In conclusion, we reported a case of MTC with a highly elevated serum Ctn level at presentation, being in remission both clinically and para-clinically after total thyroidectomy for more than 6 years. During the patient follow-up, due to progressive rising levels of liver enzymes with a predominantly cholestatic pattern, a liver biopsy was performed that revealed nests of neuroendocrine-like cells in the background of PBC. To justify this medical dilemma, we approached the patient as a multidisciplinary team consisting of a hepatologist, oncologist, radiologist, and pathologist. Considering normal tumor biomarkers and unremarkable imaging, metastatic MTC, as well as PHNET, was ruled out and our findings herald acquiring neuroendocrine phenotype by proliferating cholangiocytes. In this case, we highlighted the importance of a multidisciplinary team approach consist of healthcare professionals from different fields to determine the diagnosis and treatment plan in patients with an unusual manifestation of disease.
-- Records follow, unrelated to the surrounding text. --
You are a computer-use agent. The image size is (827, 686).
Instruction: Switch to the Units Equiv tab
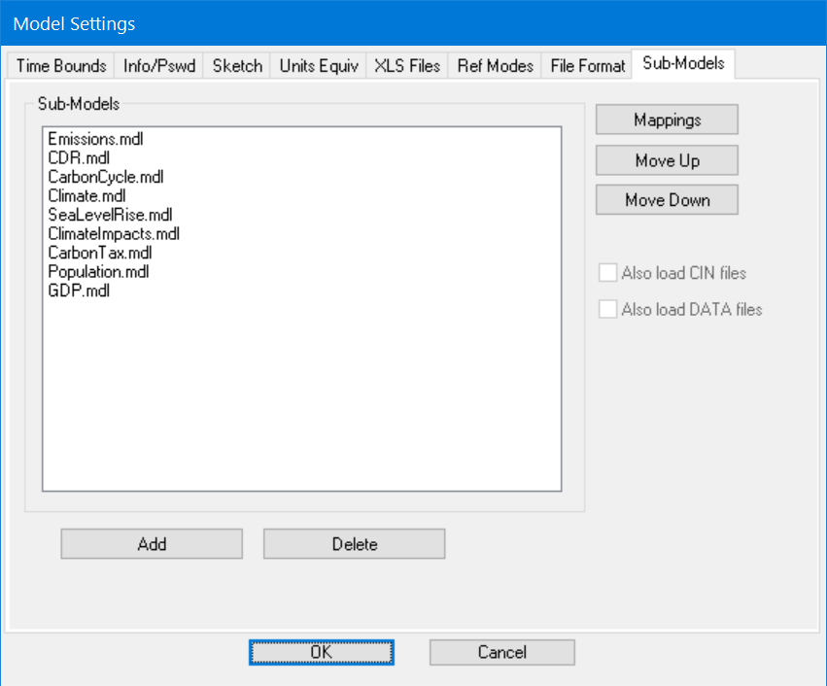[x=317, y=65]
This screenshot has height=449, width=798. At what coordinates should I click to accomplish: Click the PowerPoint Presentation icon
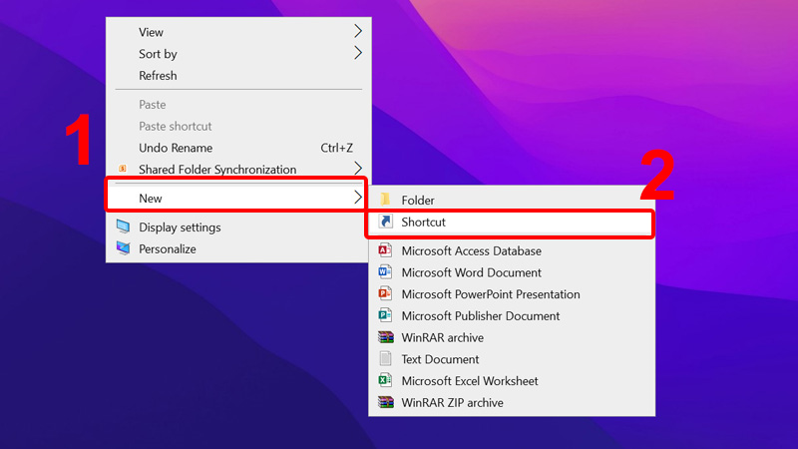385,294
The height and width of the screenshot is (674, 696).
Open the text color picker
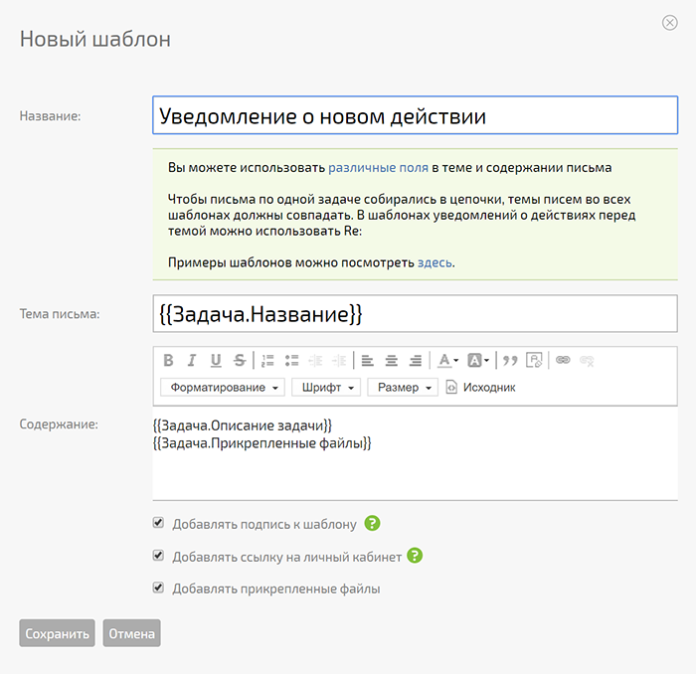click(448, 360)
As limitation, we did not perform the calcium-loaded calcitonin test in the management of this patient. However, the significant decrement of serum calcitonin level in immediate post-operative state as well as nearly undetectable levels of serum calcitonin during the 6-year follow-up, make MTC recurrence as an unlikely condition. However, due to a significant decrease in serum calcitonin level immediately after surgery and an undetectable level of it during the 6-year follow-up, recurrence of medullary thyroid cancer is very unlikely.